Student Loan Debt is becoming more and more the responsibility of the student, and less that of the parents. According to a Discover student loan survey, only 52% of parents said they were going to help their kids pay for student loans. That’s down from 58% last year.

This news comes as student loan debt is skyrocketing and one in 10 student loans across the nation are at least 90 days delinquent.

Danny Ray, the president of Discover Student Loans, doesn’t know why more parents are refusing to help their kids with their student loans. Could they be more confident in their child’s ability to pay them back or could they be just plain ready to say “no” and let kids learn to deal with student loan debt?

Outstanding student-loan debt hit $1.08 trillion, up $114 billion over the course of 2013.

For those who cannot pay student loan debt, there are many repayment options that you could exercise before you go into default. Options such as the consolidation or income-based options are readily available. Also, Obama has recently extended the Pay As You Earn initiative that could benefit many students that are exiting college and trying to find steady work.

Pay As You Earn helps those with mounting student loan debt, as it caps your payment at 10% of your income.

If you lose your job or have a major life change that effects your ability to pay, deferment or forbearance could help by hold off payments for a period of time until you can get back on your feet.

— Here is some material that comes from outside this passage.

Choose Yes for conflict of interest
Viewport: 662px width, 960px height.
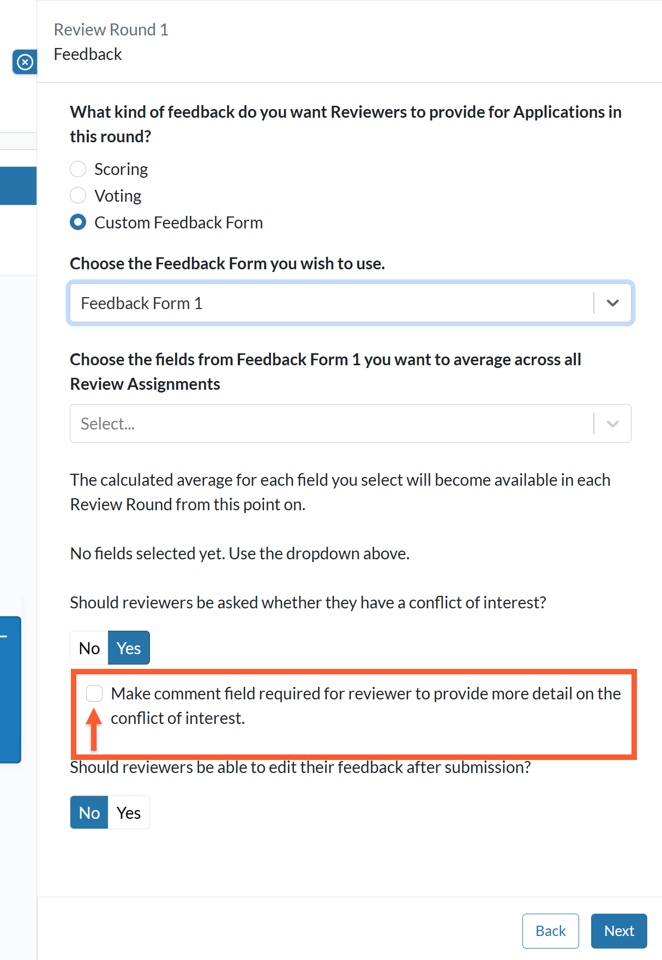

However, forbearance should only be a last resort to keep your student loan debt from going into default according to Abby Harper, spokesperson for Upromise by Sallie Mae. Forbearance allows you to stop your payments for a time, but interest continues to build up.

As parents, if you do plan to help your kids pay back their student loans, it’s a good idea to sit down with them and write up exactly what you expect to do and exactly what is expected of your student.

If you don’t, you could at least be sure they know all of their options so that student loan debt doesn’t ruin their bright future!

Image via YouTube


  • smithsson

    ….not entirely surprising:
    1) A lot of Americans are undisciplined in their own finances. It’s a good part of why the Housing Bubble occurred. You can’t give 100% of the blame on banks some fool is taking out way more than they can afford. [there’s a great S&L skit on that topic!] So parents who can’t afford what they have are now raising a generation of naive students and telling them to get into more debt.
    2) Colleges are hilariously overpriced for the value they provide. The overhead and admin side are paying themselves way too much vs money towards research and professor salaries. [recent news of 6 professors offering to split salary of one admin 6 ways to do the same job better, when the said admin left their position and a job posting was posted.]
    3) Some professors are making a bad name for every professor letting their personal beliefs get in the way of teaching. [whether we’re talking global warming, feminism, religious beliefs or the lack of religious beliefs, social justice, or any other secondary topics to essential teachings that helps produce a functional generation of innovators and workers.]
    4) high school counselors, parents, and mentors are still not guiding students to take majors in degrees that has the highest ROI versus degrees that are worthless.
    5) not surprisingly, unethical and amoral banks and lending institutions are now offering new packaged “loans” to a new generation of unemployed naive students and converting them to slaves of debt.
    6) Government is not the solution.

  • bobincinti

    I am trying to help my daughter get out of college debt free. One of the issues that we are having is that she cannot make up her mind as to what school she attends. I am only giving her x number of dollars per year and I am paying cash for it. I am scrimping and saving and have even worked some odd jobs for this. She is also working and contributing.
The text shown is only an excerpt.